_What you will do_
Arrange the records from the line containing "Where should I click to: Click the 11.06" down through the end of the records as a two-column CSV with the headers text and answer. Give one row per record, put each value in a single quoted field with line breaks replaced by spaces, and leave the pictures out.

_Screen-element location records_
-------------------------

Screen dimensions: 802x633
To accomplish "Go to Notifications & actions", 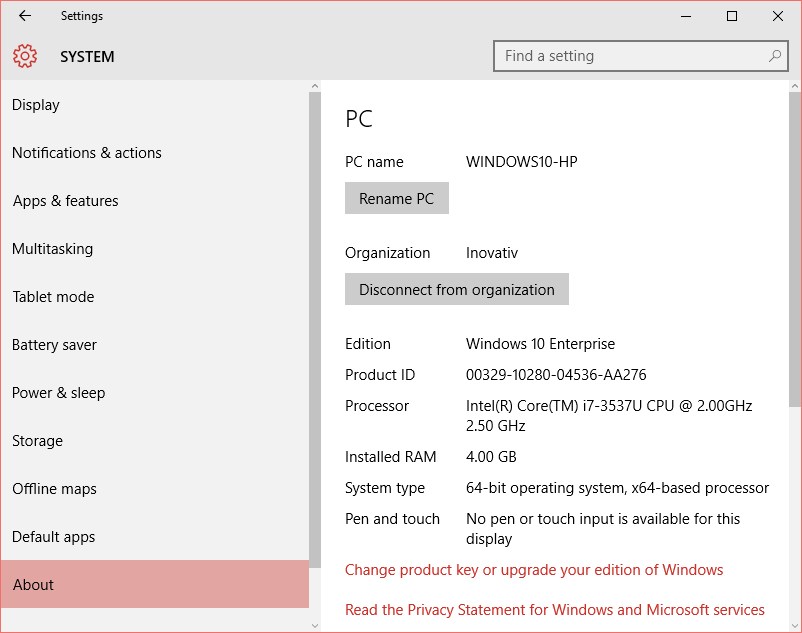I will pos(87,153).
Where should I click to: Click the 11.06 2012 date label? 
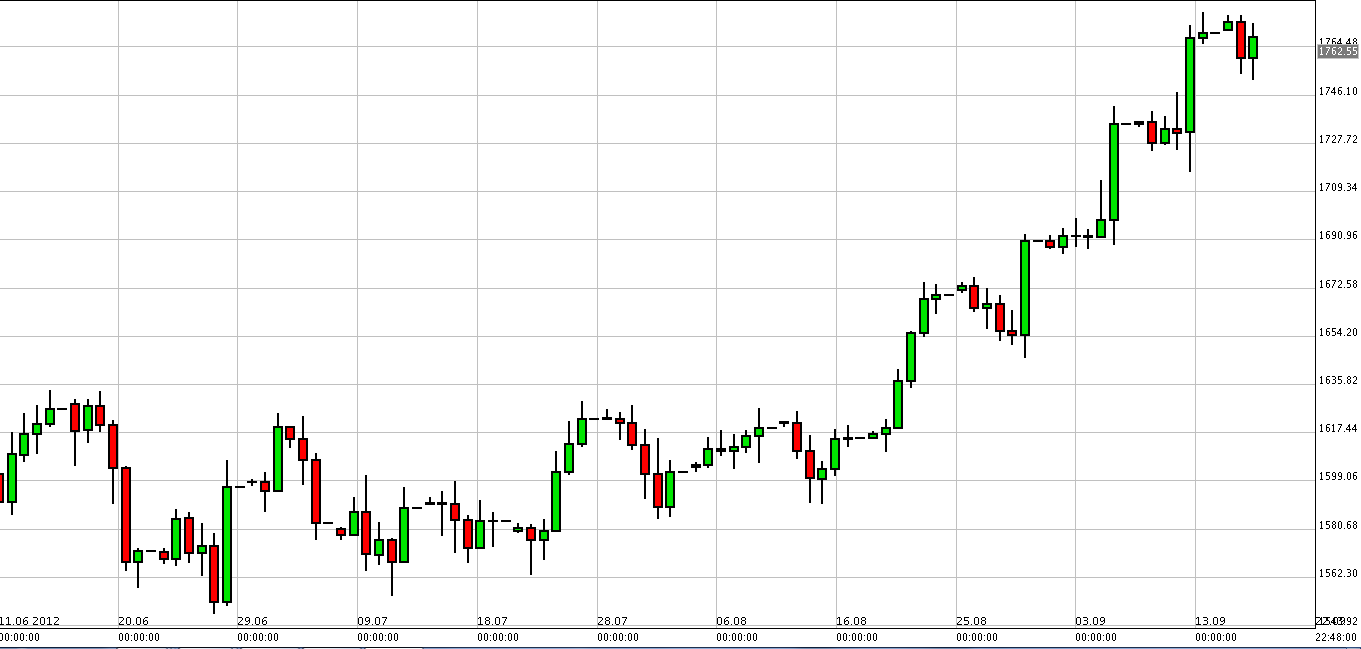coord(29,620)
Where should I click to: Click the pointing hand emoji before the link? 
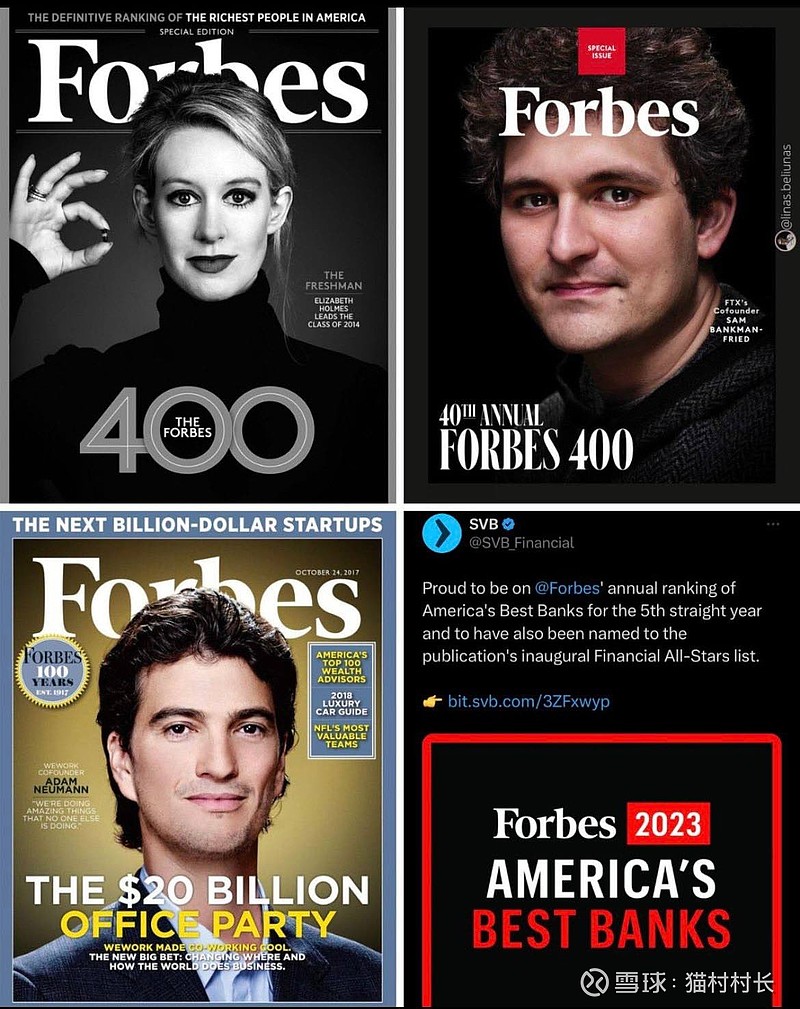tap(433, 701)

-------------------------

_The completed task_
text,answer
"Where should I click to: Click the 11.06 2012 date label?","coord(29,620)"
"Where should I click to: Click the pointing hand emoji before the link?","tap(433, 701)"